>>>

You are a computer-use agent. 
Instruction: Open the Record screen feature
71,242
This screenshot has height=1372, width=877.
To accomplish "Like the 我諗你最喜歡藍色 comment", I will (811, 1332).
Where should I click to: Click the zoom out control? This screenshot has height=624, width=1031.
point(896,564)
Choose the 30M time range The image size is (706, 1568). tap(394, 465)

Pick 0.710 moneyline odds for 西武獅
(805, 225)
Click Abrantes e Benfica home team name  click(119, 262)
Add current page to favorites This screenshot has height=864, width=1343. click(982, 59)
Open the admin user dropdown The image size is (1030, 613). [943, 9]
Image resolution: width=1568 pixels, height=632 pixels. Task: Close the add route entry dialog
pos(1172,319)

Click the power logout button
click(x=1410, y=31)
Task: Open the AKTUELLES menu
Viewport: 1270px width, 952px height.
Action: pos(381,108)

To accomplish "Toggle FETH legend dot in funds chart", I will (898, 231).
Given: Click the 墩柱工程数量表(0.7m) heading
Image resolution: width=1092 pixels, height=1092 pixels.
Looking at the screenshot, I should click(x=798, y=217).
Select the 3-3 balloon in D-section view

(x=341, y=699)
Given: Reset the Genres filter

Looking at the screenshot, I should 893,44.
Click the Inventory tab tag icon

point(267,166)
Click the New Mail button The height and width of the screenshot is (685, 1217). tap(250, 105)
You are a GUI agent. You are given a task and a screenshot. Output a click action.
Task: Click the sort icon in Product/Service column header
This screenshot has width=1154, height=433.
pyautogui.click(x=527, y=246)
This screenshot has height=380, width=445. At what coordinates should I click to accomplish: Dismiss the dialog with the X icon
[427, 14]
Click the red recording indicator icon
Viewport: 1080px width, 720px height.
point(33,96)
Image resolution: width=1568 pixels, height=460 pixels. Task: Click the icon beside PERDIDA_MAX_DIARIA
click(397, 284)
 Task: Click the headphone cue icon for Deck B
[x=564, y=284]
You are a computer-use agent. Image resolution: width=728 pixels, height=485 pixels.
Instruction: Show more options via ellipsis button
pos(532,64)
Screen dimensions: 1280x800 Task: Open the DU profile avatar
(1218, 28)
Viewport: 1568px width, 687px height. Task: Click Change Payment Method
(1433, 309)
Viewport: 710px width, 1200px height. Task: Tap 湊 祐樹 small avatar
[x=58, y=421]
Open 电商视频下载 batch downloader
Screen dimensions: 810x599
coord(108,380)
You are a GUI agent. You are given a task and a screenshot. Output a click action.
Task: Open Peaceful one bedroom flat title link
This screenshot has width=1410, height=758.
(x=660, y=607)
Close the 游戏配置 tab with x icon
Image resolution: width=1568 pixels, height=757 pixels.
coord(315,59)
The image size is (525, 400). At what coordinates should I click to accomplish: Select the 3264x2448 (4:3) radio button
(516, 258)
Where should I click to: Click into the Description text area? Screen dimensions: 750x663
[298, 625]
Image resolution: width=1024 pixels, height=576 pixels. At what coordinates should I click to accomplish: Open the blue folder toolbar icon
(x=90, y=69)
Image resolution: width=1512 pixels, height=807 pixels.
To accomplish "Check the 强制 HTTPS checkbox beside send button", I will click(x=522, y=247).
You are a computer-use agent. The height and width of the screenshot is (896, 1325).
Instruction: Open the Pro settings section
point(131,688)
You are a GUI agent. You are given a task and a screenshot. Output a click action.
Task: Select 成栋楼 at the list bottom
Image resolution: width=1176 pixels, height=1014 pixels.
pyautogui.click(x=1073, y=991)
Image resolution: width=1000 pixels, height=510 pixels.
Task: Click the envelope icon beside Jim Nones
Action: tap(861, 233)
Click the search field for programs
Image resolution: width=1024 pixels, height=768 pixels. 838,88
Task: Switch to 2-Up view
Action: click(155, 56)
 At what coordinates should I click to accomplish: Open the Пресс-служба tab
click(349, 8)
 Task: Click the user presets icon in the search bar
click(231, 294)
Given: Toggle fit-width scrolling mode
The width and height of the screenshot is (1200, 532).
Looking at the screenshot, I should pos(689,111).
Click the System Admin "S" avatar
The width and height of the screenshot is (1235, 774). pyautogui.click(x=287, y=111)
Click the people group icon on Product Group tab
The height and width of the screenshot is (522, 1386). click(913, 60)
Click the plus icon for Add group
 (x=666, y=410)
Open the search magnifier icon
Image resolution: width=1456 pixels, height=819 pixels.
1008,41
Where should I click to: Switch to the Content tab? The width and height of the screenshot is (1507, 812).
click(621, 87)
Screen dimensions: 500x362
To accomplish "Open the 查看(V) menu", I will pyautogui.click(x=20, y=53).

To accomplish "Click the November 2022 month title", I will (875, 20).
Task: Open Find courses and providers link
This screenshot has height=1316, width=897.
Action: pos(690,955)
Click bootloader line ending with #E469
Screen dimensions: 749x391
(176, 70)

<<<

• Exercise directions: Please copy the whole of the material exactly as written.

• Exercise result:
You are a computer-use agent. 
Instruction: Open the Record screen feature
71,242
This screenshot has height=1372, width=877.
To accomplish "Like the 我諗你最喜歡藍色 comment", I will (811, 1332).
Where should I click to: Click the zoom out control? This screenshot has height=624, width=1031.
point(896,564)
Choose the 30M time range The image size is (706, 1568). tap(394, 465)

Pick 0.710 moneyline odds for 西武獅
(805, 225)
Click Abrantes e Benfica home team name  click(119, 262)
Add current page to favorites This screenshot has height=864, width=1343. click(982, 59)
Open the admin user dropdown The image size is (1030, 613). [943, 9]
Image resolution: width=1568 pixels, height=632 pixels. Task: Close the add route entry dialog
pos(1172,319)

Click the power logout button
click(x=1410, y=31)
Task: Open the AKTUELLES menu
Viewport: 1270px width, 952px height.
Action: pos(381,108)

To accomplish "Toggle FETH legend dot in funds chart", I will (898, 231).
Given: Click the 墩柱工程数量表(0.7m) heading
Image resolution: width=1092 pixels, height=1092 pixels.
Looking at the screenshot, I should click(x=798, y=217).
Select the 3-3 balloon in D-section view

(x=341, y=699)
Given: Reset the Genres filter

Looking at the screenshot, I should 893,44.
Click the Inventory tab tag icon

point(267,166)
Click the New Mail button The height and width of the screenshot is (685, 1217). tap(250, 105)
You are a GUI agent. You are given a task and a screenshot. Output a click action.
Task: Click the sort icon in Product/Service column header
This screenshot has width=1154, height=433.
pyautogui.click(x=527, y=246)
This screenshot has height=380, width=445. At what coordinates should I click to accomplish: Dismiss the dialog with the X icon
[427, 14]
Click the red recording indicator icon
Viewport: 1080px width, 720px height.
point(33,96)
Image resolution: width=1568 pixels, height=460 pixels. Task: Click the icon beside PERDIDA_MAX_DIARIA
click(397, 284)
 Task: Click the headphone cue icon for Deck B
[x=564, y=284]
You are a computer-use agent. Image resolution: width=728 pixels, height=485 pixels.
Instruction: Show more options via ellipsis button
pos(532,64)
Screen dimensions: 1280x800 Task: Open the DU profile avatar
(1218, 28)
Viewport: 1568px width, 687px height. Task: Click Change Payment Method
(1433, 309)
Viewport: 710px width, 1200px height. Task: Tap 湊 祐樹 small avatar
[x=58, y=421]
Open 电商视频下载 batch downloader
Screen dimensions: 810x599
coord(108,380)
You are a GUI agent. You are given a task and a screenshot. Output a click action.
Task: Open Peaceful one bedroom flat title link
This screenshot has width=1410, height=758.
(x=660, y=607)
Close the 游戏配置 tab with x icon
Image resolution: width=1568 pixels, height=757 pixels.
coord(315,59)
The image size is (525, 400). At what coordinates should I click to accomplish: Select the 3264x2448 (4:3) radio button
(516, 258)
Where should I click to: Click into the Description text area? Screen dimensions: 750x663
[298, 625]
Image resolution: width=1024 pixels, height=576 pixels. At what coordinates should I click to accomplish: Open the blue folder toolbar icon
(x=90, y=69)
Image resolution: width=1512 pixels, height=807 pixels.
To accomplish "Check the 强制 HTTPS checkbox beside send button", I will click(x=522, y=247).
You are a computer-use agent. The height and width of the screenshot is (896, 1325).
Instruction: Open the Pro settings section
point(131,688)
You are a GUI agent. You are given a task and a screenshot. Output a click action.
Task: Select 成栋楼 at the list bottom
Image resolution: width=1176 pixels, height=1014 pixels.
pyautogui.click(x=1073, y=991)
Image resolution: width=1000 pixels, height=510 pixels.
Task: Click the envelope icon beside Jim Nones
Action: tap(861, 233)
Click the search field for programs
Image resolution: width=1024 pixels, height=768 pixels. 838,88
Task: Switch to 2-Up view
Action: click(155, 56)
 At what coordinates should I click to accomplish: Open the Пресс-служба tab
click(349, 8)
 Task: Click the user presets icon in the search bar
click(231, 294)
Given: Toggle fit-width scrolling mode
The width and height of the screenshot is (1200, 532).
Looking at the screenshot, I should pos(689,111).
Click the System Admin "S" avatar
The width and height of the screenshot is (1235, 774). pyautogui.click(x=287, y=111)
Click the people group icon on Product Group tab
The height and width of the screenshot is (522, 1386). click(913, 60)
Click the plus icon for Add group
 (x=666, y=410)
Open the search magnifier icon
Image resolution: width=1456 pixels, height=819 pixels.
1008,41
Where should I click to: Switch to the Content tab? The width and height of the screenshot is (1507, 812).
click(621, 87)
Screen dimensions: 500x362
To accomplish "Open the 查看(V) menu", I will pyautogui.click(x=20, y=53).

To accomplish "Click the November 2022 month title", I will (875, 20).
Task: Open Find courses and providers link
This screenshot has height=1316, width=897.
Action: pos(690,955)
Click bootloader line ending with #E469
Screen dimensions: 749x391
(176, 70)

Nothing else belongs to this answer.